- _Material supplied_:
-----

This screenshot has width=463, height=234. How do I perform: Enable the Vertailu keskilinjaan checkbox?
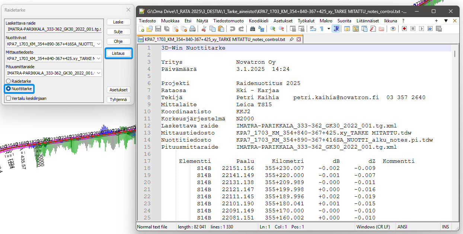pyautogui.click(x=8, y=98)
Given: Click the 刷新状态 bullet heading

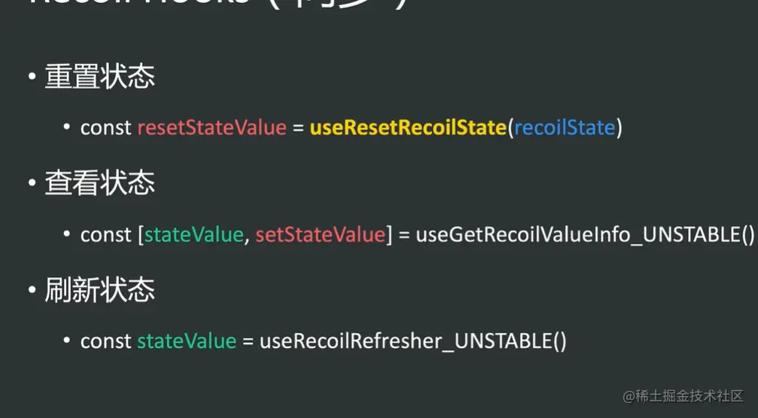Looking at the screenshot, I should (99, 291).
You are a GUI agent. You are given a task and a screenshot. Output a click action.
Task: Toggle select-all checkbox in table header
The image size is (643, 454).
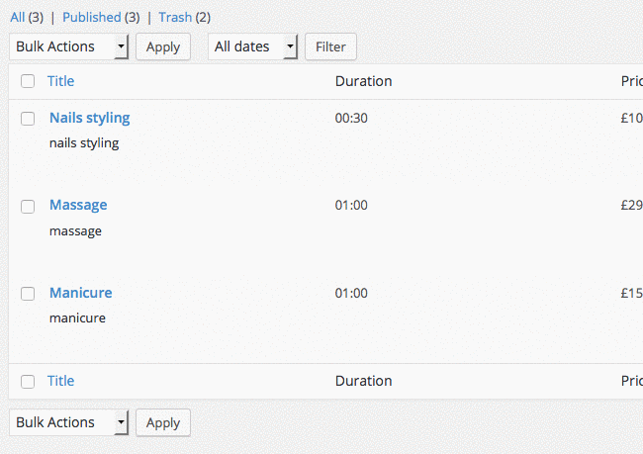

-----

- _Objective_:
Print the data above word for word, keeping every line as it is but leaving out the pictures.

- _Response for this exercise_:
This screenshot has width=463, height=234. How do I perform: Enable the Vertailu keskilinjaan checkbox?
pyautogui.click(x=8, y=98)
Given: Click the 刷新状态 bullet heading

Looking at the screenshot, I should (99, 291).
You are a GUI agent. You are given a task and a screenshot. Output a click action.
Task: Toggle select-all checkbox in table header
The image size is (643, 454).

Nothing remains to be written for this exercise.